Problem statement: Your answer must be a single number: how many lines of the data include "Given".

Data items:
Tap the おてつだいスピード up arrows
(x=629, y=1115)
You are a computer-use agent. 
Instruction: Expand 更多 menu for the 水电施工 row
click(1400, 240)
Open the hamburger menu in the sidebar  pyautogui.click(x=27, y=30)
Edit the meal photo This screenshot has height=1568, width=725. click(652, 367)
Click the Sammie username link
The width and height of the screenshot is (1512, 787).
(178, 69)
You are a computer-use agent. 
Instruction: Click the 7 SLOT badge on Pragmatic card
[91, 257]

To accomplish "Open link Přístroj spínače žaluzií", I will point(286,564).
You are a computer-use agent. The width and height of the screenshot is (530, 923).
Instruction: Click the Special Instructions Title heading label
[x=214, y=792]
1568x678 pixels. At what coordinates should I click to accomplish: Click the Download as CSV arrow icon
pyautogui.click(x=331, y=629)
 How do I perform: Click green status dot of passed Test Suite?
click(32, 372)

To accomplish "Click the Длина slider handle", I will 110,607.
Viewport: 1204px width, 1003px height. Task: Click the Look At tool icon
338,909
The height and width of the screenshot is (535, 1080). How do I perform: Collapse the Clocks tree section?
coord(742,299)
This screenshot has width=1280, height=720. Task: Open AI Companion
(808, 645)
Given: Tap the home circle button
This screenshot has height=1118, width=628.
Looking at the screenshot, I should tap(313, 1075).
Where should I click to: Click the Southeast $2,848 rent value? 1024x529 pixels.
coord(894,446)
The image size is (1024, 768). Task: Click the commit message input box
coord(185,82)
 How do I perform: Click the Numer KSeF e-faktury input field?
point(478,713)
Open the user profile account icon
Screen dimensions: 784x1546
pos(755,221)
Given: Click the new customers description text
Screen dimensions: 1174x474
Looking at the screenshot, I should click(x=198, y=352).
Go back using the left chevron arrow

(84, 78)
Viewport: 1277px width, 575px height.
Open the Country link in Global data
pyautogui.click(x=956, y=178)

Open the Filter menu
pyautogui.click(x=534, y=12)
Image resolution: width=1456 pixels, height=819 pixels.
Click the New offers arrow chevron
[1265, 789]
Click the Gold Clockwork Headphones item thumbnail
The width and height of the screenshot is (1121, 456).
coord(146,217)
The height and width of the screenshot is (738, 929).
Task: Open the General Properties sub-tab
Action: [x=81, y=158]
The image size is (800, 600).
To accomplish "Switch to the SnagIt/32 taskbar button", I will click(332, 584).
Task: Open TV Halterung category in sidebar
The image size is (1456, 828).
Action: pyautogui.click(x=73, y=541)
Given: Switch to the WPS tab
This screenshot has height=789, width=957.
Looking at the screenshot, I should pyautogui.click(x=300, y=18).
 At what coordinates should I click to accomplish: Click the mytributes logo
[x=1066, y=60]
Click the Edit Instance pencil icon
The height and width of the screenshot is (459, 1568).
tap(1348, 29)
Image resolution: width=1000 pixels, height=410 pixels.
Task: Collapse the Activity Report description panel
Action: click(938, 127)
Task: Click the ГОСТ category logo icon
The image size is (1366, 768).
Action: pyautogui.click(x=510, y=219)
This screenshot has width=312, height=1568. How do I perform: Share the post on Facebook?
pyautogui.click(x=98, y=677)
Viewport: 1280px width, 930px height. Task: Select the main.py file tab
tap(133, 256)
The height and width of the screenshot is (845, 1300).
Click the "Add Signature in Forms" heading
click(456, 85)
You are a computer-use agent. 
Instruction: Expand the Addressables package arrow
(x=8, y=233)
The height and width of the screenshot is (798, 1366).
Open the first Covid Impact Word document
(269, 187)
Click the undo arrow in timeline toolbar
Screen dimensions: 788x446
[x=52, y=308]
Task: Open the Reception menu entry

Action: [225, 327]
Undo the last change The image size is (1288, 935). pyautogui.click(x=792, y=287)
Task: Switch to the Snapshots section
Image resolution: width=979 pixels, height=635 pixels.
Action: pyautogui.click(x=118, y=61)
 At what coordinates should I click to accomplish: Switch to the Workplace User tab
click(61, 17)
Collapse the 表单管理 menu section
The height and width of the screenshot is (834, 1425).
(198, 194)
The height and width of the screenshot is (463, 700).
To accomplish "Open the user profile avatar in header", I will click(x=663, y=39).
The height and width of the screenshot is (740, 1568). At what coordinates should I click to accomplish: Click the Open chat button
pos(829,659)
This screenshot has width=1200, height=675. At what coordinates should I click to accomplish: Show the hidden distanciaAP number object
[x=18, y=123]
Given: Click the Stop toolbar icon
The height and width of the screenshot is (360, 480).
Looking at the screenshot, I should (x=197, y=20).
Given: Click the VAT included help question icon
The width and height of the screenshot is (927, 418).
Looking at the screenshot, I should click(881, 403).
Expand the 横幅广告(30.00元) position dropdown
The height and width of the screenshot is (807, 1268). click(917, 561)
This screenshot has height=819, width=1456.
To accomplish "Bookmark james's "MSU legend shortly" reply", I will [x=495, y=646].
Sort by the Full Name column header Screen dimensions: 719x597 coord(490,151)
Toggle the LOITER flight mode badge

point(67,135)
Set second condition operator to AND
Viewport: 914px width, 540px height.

Your solution: 5